Sitting in judgement is never easy, especially if you belong to the media. In fact it’s never done. While the brief was to draw my own conclusion, I took it a step further. I talked to a few readers of Gulf News, 7Days, Khaleej Times, Emirates Today, Gulf Today and the the Emirates Evening Post — the six UAE daily English newspapers that readers feed on.
What did they think of the coverage?
Most Arab expats were unanimous that Gulf News was head and shoulders above the rest. “The best print coverage in English is Gulf News. They have dedicated several pages to the war every day, provided a good analysis of the crisis and also made space for opinions of people in the region,” they said.  But the same expat readers also liked the treatment of Al Khaleej which too has “dedicated several pages to covering all aspects in terms of news and analysis.”
Not surprisingly. All of them preferred surfing the channels for news since, in their opinion, “newspapers give old news.” Most, if not all the readers, knew which channel to switch to for news of the war.
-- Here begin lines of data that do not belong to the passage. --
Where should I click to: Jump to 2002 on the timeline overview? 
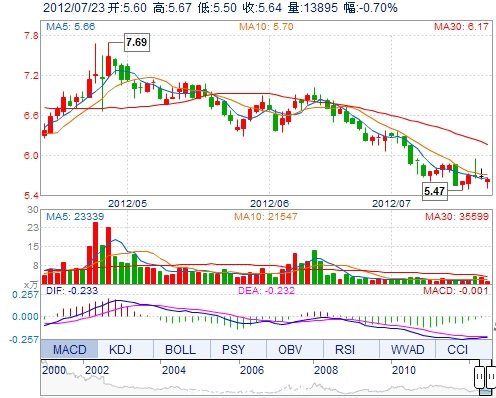[97, 370]
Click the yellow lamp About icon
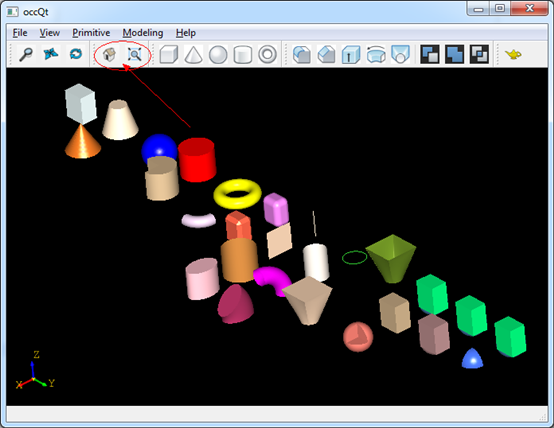554x428 pixels. pyautogui.click(x=513, y=54)
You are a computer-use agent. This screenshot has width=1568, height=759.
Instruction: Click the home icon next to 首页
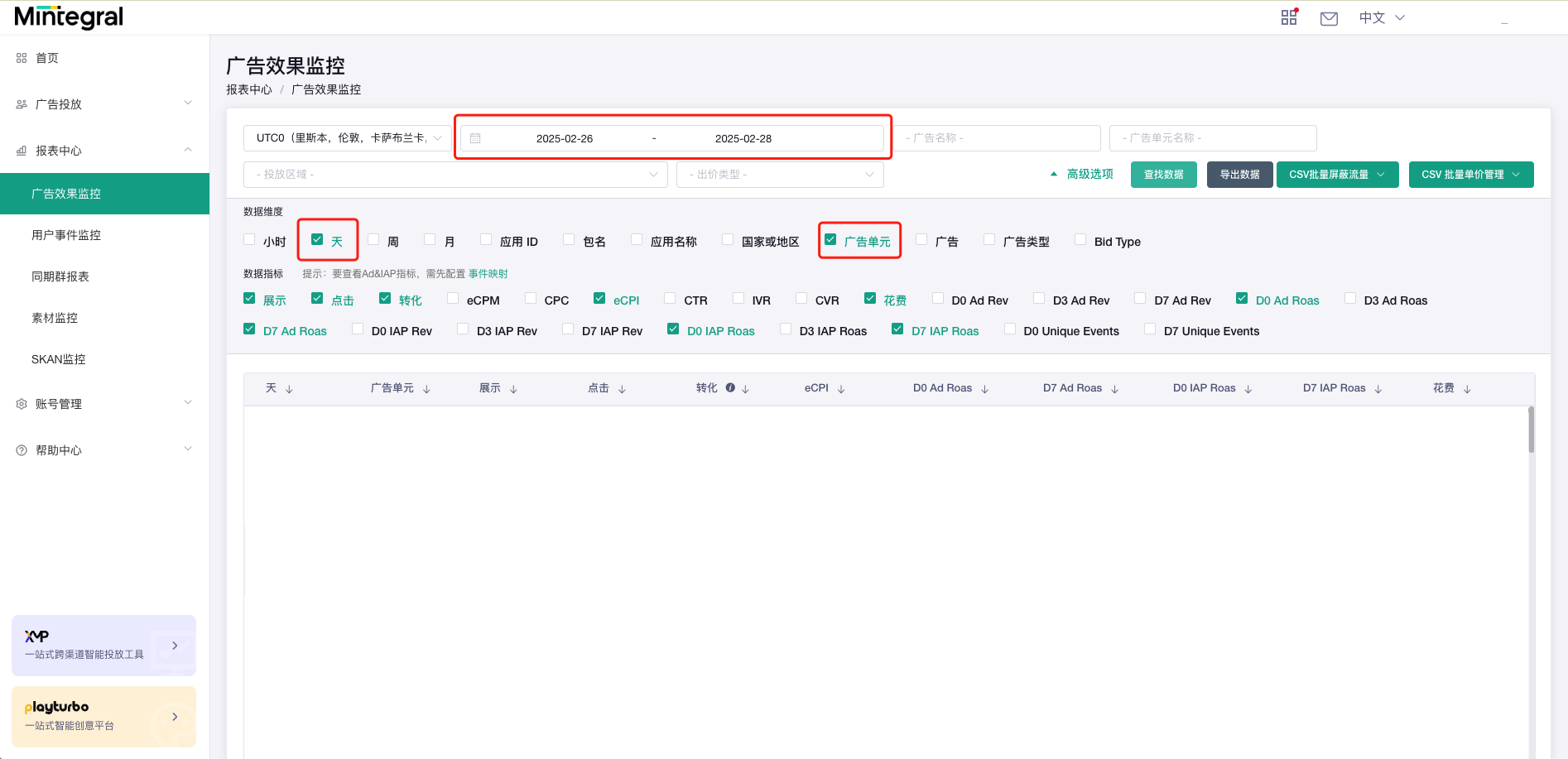(20, 57)
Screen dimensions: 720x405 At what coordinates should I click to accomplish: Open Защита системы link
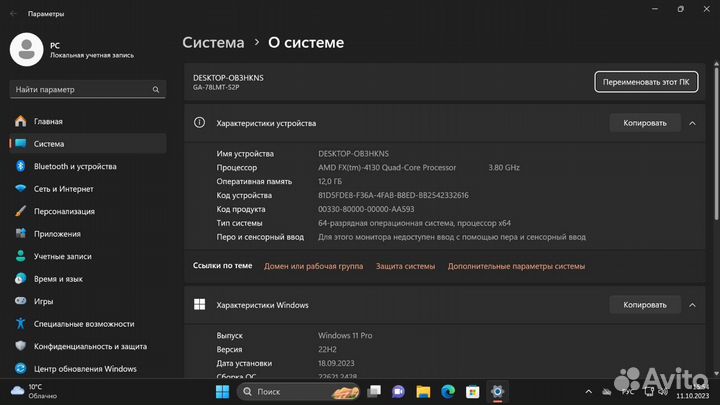pyautogui.click(x=405, y=266)
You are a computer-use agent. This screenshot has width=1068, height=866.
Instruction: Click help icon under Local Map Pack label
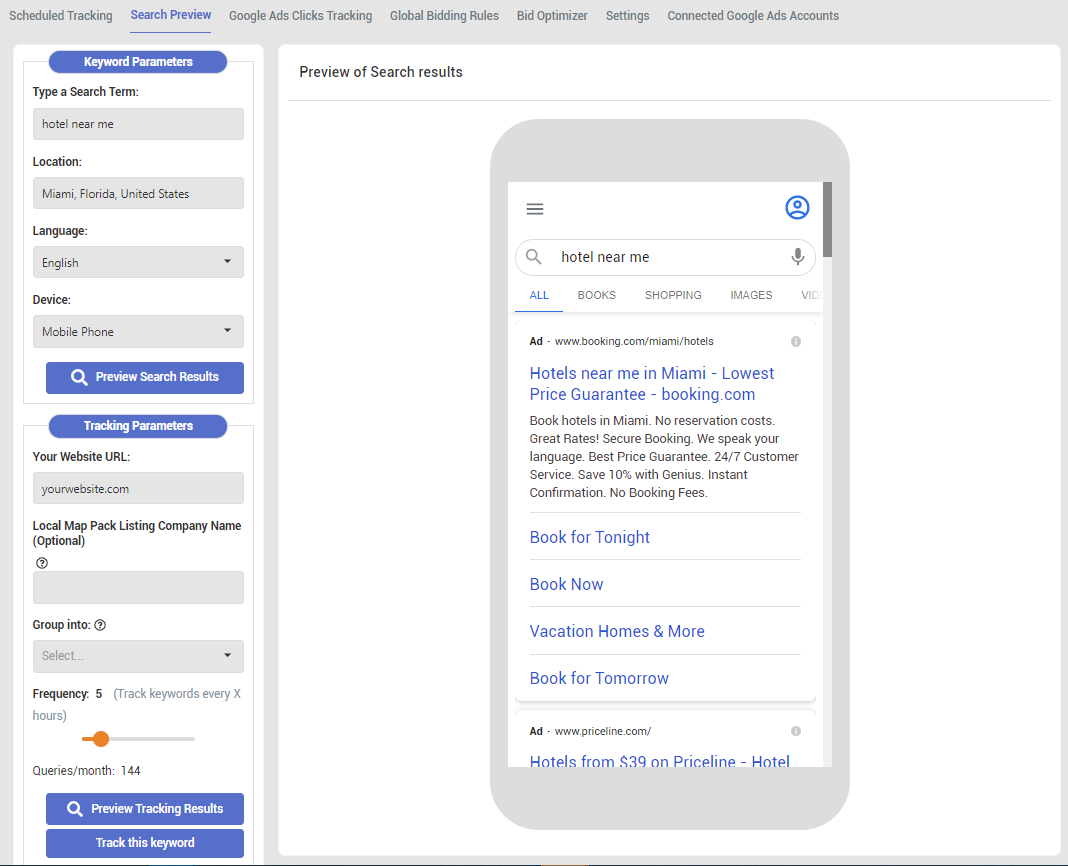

If it wasn’t Al Jazeera, then it was either Al Arabiya or Future, with the last being singled out for its extensive footage and Al Jazeera for its debates. For English, it was CNN and Euronews. Beep, beep! What ever happened to BBC?
And our take on the coverage? I’d rate Gulf News first, followed by 7Days. Any which way I looked at it, the two made my day, every day. The selections of stories, the editing of pictures, the arresting headlines, the layouts, the grace to offer their columns to different voices, the analysis by veteran political pundits, the readers’ write-in columns, all have gone into giving its readers a well-rounded and balanced view of the war and draw their own conclusions.
In fact, Gulf News and Emirates Today are the only two newspapers that have thought it fit to send their own reporter to the warfront while most others have preferred to make do with wire feeds.  And that’s where the difference lies. Having your own reporter on the ground, telling the story as they see it, and not as some foreign reporter does, makes a world of difference to readers. It shows you care. It shows it’s not all about the bottom line.
For picking the right angles and appropriate pictures to go with it for the front page, full marks to 7Days. And if pictures say a thousand words then Gulf News is way ahead of the pack with its almost daily double spreads of moving pictures from blood-soaked Lebanon.
Even blog writers, some of who have been banging away under candlelight in power-deprived parts of Lebanon, have made their way into these two newspapers and a bit into Emirates Today.
This is not to say that the other four have not been giving the bloody war the coverage it deserves. They have. But there’s just not enough of it.